European Consensus on Neonatal Screening, Milan 1998


  • Permanent childhood hearing impairment (PCHI) is a serious public health problem affecting at least one baby in one thousand. Intervention is considered to be most successful if commenced in the first few months of life. Therefore, identification by screening at or shortly after birth has the potential to improve quality of life and opportunities for those affected. 
    PCHI is defined as a bilateral permanent hearing impairment greater than or equal to 40 dB averaged over the frequencies 0.5, 1, 2 and 4 kHz
  • Effective programmes of intervention are well established. 

  • Methods for identification of PCHI in the neonatal stage are now accepted clinical practice. They are effective and can be expected to identify at least 80% of cases of PCHI whilst incorrectly failing 2-3% of normally hearing babies in well-controlled programmes. 

  • Neonatal testing in maternity hospitals is more effective and less expensive than behavioural screening conventionally carried out at 7-9 months. 

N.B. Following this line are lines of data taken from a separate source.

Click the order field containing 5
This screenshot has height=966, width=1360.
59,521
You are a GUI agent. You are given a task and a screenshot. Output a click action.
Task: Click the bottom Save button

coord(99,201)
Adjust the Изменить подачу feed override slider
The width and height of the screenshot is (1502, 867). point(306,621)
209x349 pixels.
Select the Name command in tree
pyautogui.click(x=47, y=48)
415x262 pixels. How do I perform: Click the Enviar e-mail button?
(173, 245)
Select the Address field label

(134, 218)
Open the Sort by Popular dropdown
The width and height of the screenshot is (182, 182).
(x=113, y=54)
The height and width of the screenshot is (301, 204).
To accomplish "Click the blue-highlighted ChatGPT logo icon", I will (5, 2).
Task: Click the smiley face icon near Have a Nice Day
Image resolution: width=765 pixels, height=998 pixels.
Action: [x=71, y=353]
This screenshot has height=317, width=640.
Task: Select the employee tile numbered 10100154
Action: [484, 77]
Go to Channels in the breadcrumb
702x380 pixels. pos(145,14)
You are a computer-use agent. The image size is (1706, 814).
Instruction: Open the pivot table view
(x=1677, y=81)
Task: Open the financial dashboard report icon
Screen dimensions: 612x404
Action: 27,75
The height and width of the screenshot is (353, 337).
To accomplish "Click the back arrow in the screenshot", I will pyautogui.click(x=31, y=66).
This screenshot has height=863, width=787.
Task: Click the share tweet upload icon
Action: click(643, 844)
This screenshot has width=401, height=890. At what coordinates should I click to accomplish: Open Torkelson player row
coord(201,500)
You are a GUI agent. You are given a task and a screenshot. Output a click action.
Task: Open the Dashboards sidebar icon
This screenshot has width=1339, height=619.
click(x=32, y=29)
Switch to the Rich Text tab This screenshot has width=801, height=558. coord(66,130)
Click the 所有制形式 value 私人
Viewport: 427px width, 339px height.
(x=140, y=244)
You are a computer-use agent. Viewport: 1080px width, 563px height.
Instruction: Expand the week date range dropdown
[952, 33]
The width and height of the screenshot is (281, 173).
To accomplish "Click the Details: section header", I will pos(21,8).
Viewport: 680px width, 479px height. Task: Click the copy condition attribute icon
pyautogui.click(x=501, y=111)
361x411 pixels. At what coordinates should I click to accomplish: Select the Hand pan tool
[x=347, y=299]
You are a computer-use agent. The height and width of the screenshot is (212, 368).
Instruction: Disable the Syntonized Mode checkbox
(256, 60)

  • Targeting neonatal testing on only the 6-8% of babies at increased risk of PCHI reduces costs but cannot identify more than 40-50% of cases*. Targeted neonatal hearing screening in parallel with 7-9 month behavioural testing is more expensive and less effective than universal neonatal screening.
    * Examples include neonatal intensive care and family history of hearing impairment
  • Hearing screening in the neonatal period cannot identify acquired or progressive hearing loss occurring subsequently. Surveillance methods are required to identify those cases, which may be 10-20% of all permanent childhood hearing impairment. 

  • Risks associated with neonatal hearing screening include anxiety from false positive results and possible delayed diagnosis from false negative results, but these risks are acceptable in view of the expected benefits. 

  • Neonatal hearing screening should be considered to be the first part of a programme of habilitation of hearing impaired children, including facilities for diagnosis and assessment.

  • A system of quality control is an essential component of a neonatal hearing screening programme. Quality control includes training of personnel and audit of performance. The person responsible for quality control should be identified. 

  • Although the healthcare systems in Europe differ from country to country in terms of organisation and funding, implementation of neonatal hearing screening programmes should not be delayed. This will give new European citizens greater opportunities and better quality of life into the next millenium.